## What this task involves
Quote every one of the items below word for word, keeping each line unchanged.

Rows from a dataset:

>> Start

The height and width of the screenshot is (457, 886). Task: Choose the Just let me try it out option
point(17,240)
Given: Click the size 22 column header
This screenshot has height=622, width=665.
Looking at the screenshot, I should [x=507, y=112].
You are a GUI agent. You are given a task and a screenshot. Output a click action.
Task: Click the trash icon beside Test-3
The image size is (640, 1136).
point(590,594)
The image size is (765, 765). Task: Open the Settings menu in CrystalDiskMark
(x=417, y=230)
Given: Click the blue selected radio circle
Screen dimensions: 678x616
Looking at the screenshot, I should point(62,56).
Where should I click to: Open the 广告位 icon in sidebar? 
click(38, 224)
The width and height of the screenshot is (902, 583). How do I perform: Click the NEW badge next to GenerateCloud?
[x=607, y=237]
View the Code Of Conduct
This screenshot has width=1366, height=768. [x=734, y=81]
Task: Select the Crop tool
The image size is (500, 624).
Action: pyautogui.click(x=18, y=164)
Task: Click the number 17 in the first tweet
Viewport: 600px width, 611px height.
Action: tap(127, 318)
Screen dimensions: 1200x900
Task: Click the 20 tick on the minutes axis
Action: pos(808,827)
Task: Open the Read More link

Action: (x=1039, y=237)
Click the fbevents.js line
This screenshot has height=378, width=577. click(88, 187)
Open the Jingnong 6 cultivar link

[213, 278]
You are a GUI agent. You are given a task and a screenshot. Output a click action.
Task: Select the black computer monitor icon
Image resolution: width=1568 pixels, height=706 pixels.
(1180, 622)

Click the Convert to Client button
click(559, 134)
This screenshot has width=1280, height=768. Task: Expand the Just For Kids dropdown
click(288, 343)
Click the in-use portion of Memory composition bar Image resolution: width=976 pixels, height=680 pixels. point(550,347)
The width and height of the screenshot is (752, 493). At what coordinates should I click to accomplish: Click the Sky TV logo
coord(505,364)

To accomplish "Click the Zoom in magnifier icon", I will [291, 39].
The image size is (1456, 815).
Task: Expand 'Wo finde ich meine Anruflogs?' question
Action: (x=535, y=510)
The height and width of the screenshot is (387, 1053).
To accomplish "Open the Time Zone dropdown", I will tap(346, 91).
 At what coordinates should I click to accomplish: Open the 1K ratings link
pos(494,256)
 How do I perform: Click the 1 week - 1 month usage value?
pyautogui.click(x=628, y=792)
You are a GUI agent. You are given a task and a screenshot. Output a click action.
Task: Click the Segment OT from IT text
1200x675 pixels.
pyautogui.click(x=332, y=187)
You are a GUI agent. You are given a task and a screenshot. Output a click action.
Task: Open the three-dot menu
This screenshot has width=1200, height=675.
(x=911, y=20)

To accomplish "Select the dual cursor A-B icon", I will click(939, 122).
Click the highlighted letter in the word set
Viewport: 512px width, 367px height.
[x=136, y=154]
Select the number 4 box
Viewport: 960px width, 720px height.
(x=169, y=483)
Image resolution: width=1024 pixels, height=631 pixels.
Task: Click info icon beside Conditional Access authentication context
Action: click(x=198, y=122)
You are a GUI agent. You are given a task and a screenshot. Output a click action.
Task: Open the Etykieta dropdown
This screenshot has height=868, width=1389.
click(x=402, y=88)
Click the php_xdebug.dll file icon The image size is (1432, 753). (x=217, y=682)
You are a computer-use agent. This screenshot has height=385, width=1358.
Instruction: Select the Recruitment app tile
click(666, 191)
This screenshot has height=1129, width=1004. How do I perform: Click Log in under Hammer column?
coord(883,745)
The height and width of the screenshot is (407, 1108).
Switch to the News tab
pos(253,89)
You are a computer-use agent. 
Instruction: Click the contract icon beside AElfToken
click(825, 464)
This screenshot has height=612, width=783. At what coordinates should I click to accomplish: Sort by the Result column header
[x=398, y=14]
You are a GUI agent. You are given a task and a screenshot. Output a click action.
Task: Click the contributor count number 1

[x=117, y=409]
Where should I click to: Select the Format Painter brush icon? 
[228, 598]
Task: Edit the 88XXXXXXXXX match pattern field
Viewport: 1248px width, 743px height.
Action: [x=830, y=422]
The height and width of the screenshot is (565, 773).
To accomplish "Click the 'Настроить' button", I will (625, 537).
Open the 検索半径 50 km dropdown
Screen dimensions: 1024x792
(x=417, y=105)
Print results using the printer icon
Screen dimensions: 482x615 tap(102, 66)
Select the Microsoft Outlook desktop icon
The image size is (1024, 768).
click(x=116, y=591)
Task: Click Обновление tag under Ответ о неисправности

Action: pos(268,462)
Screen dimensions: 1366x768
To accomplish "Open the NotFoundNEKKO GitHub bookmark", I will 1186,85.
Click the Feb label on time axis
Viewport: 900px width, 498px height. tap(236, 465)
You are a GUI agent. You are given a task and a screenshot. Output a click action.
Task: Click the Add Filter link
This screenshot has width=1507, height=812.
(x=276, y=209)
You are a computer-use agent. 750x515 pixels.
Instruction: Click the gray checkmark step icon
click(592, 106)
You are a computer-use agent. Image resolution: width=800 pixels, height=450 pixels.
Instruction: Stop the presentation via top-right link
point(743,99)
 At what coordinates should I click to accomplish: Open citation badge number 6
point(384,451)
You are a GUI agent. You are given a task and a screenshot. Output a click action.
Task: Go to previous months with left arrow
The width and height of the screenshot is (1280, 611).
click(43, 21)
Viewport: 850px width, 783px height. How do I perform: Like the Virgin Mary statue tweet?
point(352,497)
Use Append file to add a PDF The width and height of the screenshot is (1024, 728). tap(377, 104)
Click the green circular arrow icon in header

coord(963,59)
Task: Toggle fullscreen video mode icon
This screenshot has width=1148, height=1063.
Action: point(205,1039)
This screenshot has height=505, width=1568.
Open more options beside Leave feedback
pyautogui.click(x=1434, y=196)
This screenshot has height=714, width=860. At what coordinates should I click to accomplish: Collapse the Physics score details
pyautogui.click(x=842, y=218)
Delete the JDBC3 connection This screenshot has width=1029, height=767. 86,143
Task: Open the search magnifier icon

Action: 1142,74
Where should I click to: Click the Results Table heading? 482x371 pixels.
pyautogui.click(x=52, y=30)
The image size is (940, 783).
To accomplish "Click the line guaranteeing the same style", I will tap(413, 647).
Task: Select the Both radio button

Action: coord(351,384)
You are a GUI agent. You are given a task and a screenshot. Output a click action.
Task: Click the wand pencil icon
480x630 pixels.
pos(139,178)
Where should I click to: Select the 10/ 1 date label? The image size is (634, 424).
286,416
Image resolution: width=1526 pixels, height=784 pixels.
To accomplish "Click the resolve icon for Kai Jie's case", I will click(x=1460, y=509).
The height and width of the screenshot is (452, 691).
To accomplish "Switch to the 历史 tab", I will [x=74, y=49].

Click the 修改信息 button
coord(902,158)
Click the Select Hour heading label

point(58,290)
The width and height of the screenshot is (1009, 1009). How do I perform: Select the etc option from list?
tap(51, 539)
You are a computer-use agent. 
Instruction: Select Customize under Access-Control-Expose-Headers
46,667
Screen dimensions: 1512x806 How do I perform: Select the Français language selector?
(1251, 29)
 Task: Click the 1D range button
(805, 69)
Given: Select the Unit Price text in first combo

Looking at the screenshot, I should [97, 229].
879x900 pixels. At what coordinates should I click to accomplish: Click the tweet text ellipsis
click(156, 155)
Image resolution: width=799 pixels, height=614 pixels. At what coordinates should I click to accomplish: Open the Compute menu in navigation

>> End

## Full response
The height and width of the screenshot is (457, 886). Task: Choose the Just let me try it out option
point(17,240)
Given: Click the size 22 column header
This screenshot has height=622, width=665.
Looking at the screenshot, I should [x=507, y=112].
You are a GUI agent. You are given a task and a screenshot. Output a click action.
Task: Click the trash icon beside Test-3
The image size is (640, 1136).
point(590,594)
The image size is (765, 765). Task: Open the Settings menu in CrystalDiskMark
(x=417, y=230)
Given: Click the blue selected radio circle
Screen dimensions: 678x616
Looking at the screenshot, I should point(62,56).
Where should I click to: Open the 广告位 icon in sidebar? 
click(38, 224)
The width and height of the screenshot is (902, 583). How do I perform: Click the NEW badge next to GenerateCloud?
[x=607, y=237]
View the Code Of Conduct
This screenshot has width=1366, height=768. [x=734, y=81]
Task: Select the Crop tool
The image size is (500, 624).
Action: pyautogui.click(x=18, y=164)
Task: Click the number 17 in the first tweet
Viewport: 600px width, 611px height.
Action: tap(127, 318)
Screen dimensions: 1200x900
Task: Click the 20 tick on the minutes axis
Action: pos(808,827)
Task: Open the Read More link

Action: (x=1039, y=237)
Click the fbevents.js line
This screenshot has height=378, width=577. click(88, 187)
Open the Jingnong 6 cultivar link

[213, 278]
You are a GUI agent. You are given a task and a screenshot. Output a click action.
Task: Select the black computer monitor icon
Image resolution: width=1568 pixels, height=706 pixels.
(1180, 622)

Click the Convert to Client button
click(559, 134)
This screenshot has width=1280, height=768. Task: Expand the Just For Kids dropdown
click(288, 343)
Click the in-use portion of Memory composition bar Image resolution: width=976 pixels, height=680 pixels. point(550,347)
The width and height of the screenshot is (752, 493). At what coordinates should I click to accomplish: Click the Sky TV logo
coord(505,364)

To accomplish "Click the Zoom in magnifier icon", I will [291, 39].
The image size is (1456, 815).
Task: Expand 'Wo finde ich meine Anruflogs?' question
Action: (x=535, y=510)
The height and width of the screenshot is (387, 1053).
To accomplish "Open the Time Zone dropdown", I will tap(346, 91).
 At what coordinates should I click to accomplish: Open the 1K ratings link
pos(494,256)
 How do I perform: Click the 1 week - 1 month usage value?
pyautogui.click(x=628, y=792)
You are a GUI agent. You are given a task and a screenshot. Output a click action.
Task: Click the Segment OT from IT text
1200x675 pixels.
pyautogui.click(x=332, y=187)
You are a GUI agent. You are given a task and a screenshot. Output a click action.
Task: Open the three-dot menu
This screenshot has width=1200, height=675.
(x=911, y=20)

To accomplish "Select the dual cursor A-B icon", I will click(939, 122).
Click the highlighted letter in the word set
Viewport: 512px width, 367px height.
[x=136, y=154]
Select the number 4 box
Viewport: 960px width, 720px height.
(x=169, y=483)
Image resolution: width=1024 pixels, height=631 pixels.
Task: Click info icon beside Conditional Access authentication context
Action: click(x=198, y=122)
You are a GUI agent. You are given a task and a screenshot. Output a click action.
Task: Open the Etykieta dropdown
This screenshot has height=868, width=1389.
click(x=402, y=88)
Click the php_xdebug.dll file icon The image size is (1432, 753). (x=217, y=682)
You are a computer-use agent. This screenshot has height=385, width=1358.
Instruction: Select the Recruitment app tile
click(666, 191)
This screenshot has height=1129, width=1004. How do I perform: Click Log in under Hammer column?
coord(883,745)
The height and width of the screenshot is (407, 1108).
Switch to the News tab
pos(253,89)
You are a computer-use agent. 
Instruction: Click the contract icon beside AElfToken
click(825, 464)
This screenshot has height=612, width=783. At what coordinates should I click to accomplish: Sort by the Result column header
[x=398, y=14]
You are a GUI agent. You are given a task and a screenshot. Output a click action.
Task: Click the contributor count number 1

[x=117, y=409]
Where should I click to: Select the Format Painter brush icon? 
[228, 598]
Task: Edit the 88XXXXXXXXX match pattern field
Viewport: 1248px width, 743px height.
Action: [x=830, y=422]
The height and width of the screenshot is (565, 773).
To accomplish "Click the 'Настроить' button", I will (625, 537).
Open the 検索半径 50 km dropdown
Screen dimensions: 1024x792
(x=417, y=105)
Print results using the printer icon
Screen dimensions: 482x615 tap(102, 66)
Select the Microsoft Outlook desktop icon
The image size is (1024, 768).
click(x=116, y=591)
Task: Click Обновление tag under Ответ о неисправности

Action: pos(268,462)
Screen dimensions: 1366x768
To accomplish "Open the NotFoundNEKKO GitHub bookmark", I will 1186,85.
Click the Feb label on time axis
Viewport: 900px width, 498px height. tap(236, 465)
You are a GUI agent. You are given a task and a screenshot. Output a click action.
Task: Click the Add Filter link
This screenshot has width=1507, height=812.
(x=276, y=209)
You are a computer-use agent. 750x515 pixels.
Instruction: Click the gray checkmark step icon
click(592, 106)
You are a computer-use agent. Image resolution: width=800 pixels, height=450 pixels.
Instruction: Stop the presentation via top-right link
point(743,99)
 At what coordinates should I click to accomplish: Open citation badge number 6
point(384,451)
You are a GUI agent. You are given a task and a screenshot. Output a click action.
Task: Go to previous months with left arrow
The width and height of the screenshot is (1280, 611).
click(43, 21)
Viewport: 850px width, 783px height. How do I perform: Like the Virgin Mary statue tweet?
point(352,497)
Use Append file to add a PDF The width and height of the screenshot is (1024, 728). tap(377, 104)
Click the green circular arrow icon in header

coord(963,59)
Task: Toggle fullscreen video mode icon
This screenshot has width=1148, height=1063.
Action: point(205,1039)
This screenshot has height=505, width=1568.
Open more options beside Leave feedback
pyautogui.click(x=1434, y=196)
This screenshot has height=714, width=860. At what coordinates should I click to accomplish: Collapse the Physics score details
pyautogui.click(x=842, y=218)
Delete the JDBC3 connection This screenshot has width=1029, height=767. 86,143
Task: Open the search magnifier icon

Action: 1142,74
Where should I click to: Click the Results Table heading? 482x371 pixels.
pyautogui.click(x=52, y=30)
The image size is (940, 783).
To accomplish "Click the line guaranteeing the same style", I will tap(413, 647).
Task: Select the Both radio button

Action: coord(351,384)
You are a GUI agent. You are given a task and a screenshot. Output a click action.
Task: Click the wand pencil icon
480x630 pixels.
pos(139,178)
Where should I click to: Select the 10/ 1 date label? The image size is (634, 424).
286,416
Image resolution: width=1526 pixels, height=784 pixels.
To accomplish "Click the resolve icon for Kai Jie's case", I will click(x=1460, y=509).
The height and width of the screenshot is (452, 691).
To accomplish "Switch to the 历史 tab", I will [x=74, y=49].

Click the 修改信息 button
coord(902,158)
Click the Select Hour heading label

point(58,290)
The width and height of the screenshot is (1009, 1009). How do I perform: Select the etc option from list?
tap(51, 539)
You are a computer-use agent. 
Instruction: Select Customize under Access-Control-Expose-Headers
46,667
Screen dimensions: 1512x806 How do I perform: Select the Français language selector?
(1251, 29)
 Task: Click the 1D range button
(805, 69)
Given: Select the Unit Price text in first combo

Looking at the screenshot, I should [97, 229].
879x900 pixels. At what coordinates should I click to accomplish: Click the tweet text ellipsis
click(156, 155)
Image resolution: width=799 pixels, height=614 pixels. At what coordinates should I click to accomplish: Open the Compute menu in navigation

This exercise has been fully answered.